## Exercise brief
Edit the lines starting with the one containing "y). The image size is (2576, 728)." and going on through the one containing "Looking at the image, I should click on (1344, 110).", replacing "opened pdf" with "open document" and leaving everything else unchanged.

(Interface element records)
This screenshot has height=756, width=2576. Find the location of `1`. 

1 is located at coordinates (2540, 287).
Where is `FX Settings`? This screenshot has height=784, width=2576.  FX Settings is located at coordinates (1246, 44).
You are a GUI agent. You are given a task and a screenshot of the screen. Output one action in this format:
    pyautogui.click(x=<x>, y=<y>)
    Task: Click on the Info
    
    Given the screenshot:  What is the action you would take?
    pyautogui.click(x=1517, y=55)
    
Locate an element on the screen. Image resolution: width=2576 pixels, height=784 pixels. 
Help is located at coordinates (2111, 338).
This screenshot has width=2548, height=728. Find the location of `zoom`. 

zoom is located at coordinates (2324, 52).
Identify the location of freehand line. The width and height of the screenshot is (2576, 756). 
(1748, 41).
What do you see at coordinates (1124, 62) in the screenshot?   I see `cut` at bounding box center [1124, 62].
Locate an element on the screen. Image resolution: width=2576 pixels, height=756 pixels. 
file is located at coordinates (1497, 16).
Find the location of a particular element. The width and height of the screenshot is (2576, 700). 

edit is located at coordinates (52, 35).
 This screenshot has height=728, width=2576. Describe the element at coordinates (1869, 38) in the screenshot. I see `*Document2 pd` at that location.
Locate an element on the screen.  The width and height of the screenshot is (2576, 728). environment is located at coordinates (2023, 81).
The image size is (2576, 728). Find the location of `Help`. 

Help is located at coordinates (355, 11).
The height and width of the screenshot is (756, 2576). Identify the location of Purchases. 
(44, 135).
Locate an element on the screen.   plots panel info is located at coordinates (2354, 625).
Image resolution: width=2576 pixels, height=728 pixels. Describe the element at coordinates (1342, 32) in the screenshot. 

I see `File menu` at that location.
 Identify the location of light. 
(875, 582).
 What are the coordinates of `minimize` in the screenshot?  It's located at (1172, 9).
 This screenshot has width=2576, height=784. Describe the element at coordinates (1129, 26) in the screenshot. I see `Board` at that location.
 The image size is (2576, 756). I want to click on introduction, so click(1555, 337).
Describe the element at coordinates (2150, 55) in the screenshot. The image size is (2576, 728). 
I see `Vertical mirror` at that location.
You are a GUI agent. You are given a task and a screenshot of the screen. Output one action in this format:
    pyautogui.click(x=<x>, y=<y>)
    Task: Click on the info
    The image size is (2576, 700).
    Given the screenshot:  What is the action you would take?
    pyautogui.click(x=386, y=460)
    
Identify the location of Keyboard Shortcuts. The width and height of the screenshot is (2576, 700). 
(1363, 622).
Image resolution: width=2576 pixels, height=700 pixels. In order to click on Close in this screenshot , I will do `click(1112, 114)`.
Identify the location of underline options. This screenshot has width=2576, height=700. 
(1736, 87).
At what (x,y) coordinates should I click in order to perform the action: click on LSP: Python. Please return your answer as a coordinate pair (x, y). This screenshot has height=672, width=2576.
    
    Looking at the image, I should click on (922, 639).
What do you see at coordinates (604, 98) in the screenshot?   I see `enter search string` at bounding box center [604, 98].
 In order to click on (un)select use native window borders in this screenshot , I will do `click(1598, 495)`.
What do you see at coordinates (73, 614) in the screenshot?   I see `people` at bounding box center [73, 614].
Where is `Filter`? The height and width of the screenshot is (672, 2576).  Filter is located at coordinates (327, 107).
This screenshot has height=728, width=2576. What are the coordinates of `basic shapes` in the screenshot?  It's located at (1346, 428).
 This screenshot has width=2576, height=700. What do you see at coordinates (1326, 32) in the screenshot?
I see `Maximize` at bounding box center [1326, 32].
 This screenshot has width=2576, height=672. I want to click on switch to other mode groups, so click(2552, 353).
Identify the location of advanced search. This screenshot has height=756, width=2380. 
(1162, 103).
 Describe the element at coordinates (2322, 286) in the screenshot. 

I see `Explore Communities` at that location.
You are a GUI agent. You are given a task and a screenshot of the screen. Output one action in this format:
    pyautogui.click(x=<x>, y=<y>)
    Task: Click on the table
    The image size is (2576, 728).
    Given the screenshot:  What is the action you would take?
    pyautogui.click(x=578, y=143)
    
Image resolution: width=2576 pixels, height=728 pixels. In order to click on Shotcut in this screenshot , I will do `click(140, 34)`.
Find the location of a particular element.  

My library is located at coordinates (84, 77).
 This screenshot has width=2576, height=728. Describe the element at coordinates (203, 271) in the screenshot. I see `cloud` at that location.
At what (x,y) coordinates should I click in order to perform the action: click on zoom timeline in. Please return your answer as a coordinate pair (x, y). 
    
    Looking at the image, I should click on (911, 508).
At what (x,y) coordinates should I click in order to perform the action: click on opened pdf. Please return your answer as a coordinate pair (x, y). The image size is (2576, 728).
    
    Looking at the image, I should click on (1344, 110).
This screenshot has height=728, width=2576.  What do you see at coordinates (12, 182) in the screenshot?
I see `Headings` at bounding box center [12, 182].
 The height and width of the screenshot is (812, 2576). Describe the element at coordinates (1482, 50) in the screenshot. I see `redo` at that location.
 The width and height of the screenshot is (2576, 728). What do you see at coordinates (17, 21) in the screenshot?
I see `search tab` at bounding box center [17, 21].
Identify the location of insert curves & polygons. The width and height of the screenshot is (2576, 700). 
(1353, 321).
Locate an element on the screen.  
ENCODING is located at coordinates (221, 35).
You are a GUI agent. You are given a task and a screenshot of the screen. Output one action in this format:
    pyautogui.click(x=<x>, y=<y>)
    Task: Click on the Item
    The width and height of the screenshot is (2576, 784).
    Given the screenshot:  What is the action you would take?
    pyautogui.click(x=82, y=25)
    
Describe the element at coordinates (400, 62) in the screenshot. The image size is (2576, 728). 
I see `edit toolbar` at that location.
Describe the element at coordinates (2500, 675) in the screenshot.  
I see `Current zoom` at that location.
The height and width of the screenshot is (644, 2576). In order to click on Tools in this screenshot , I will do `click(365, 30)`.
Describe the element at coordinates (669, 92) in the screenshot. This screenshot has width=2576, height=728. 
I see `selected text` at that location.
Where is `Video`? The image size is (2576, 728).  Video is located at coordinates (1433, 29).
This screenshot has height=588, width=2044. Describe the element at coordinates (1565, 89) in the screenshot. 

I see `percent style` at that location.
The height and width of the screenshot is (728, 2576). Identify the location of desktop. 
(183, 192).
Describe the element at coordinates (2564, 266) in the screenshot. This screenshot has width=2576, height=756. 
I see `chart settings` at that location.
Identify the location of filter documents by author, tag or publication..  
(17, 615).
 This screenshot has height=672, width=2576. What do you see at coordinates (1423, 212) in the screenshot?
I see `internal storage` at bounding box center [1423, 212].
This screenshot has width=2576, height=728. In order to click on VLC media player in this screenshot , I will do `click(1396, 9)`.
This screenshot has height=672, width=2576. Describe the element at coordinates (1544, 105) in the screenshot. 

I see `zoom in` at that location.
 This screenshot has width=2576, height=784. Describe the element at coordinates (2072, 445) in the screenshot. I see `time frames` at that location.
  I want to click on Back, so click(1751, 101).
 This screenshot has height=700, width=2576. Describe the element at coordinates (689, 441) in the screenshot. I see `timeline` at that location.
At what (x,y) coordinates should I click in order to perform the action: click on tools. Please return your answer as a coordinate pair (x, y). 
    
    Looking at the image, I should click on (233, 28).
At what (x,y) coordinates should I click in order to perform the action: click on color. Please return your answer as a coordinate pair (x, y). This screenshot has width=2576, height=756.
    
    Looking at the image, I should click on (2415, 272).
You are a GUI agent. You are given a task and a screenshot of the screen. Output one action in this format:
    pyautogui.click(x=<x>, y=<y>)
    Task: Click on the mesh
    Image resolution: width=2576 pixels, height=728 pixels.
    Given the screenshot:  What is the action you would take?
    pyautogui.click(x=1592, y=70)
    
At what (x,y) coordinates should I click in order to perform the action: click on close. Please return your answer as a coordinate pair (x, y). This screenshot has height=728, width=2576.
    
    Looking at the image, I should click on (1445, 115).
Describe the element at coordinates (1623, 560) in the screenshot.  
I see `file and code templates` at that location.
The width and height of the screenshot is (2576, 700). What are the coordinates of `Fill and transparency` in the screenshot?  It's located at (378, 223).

## Correct output
At what (x,y) coordinates should I click in order to perform the action: click on open document. Please return your answer as a coordinate pair (x, y). The image size is (2576, 728).
    
    Looking at the image, I should click on (1344, 110).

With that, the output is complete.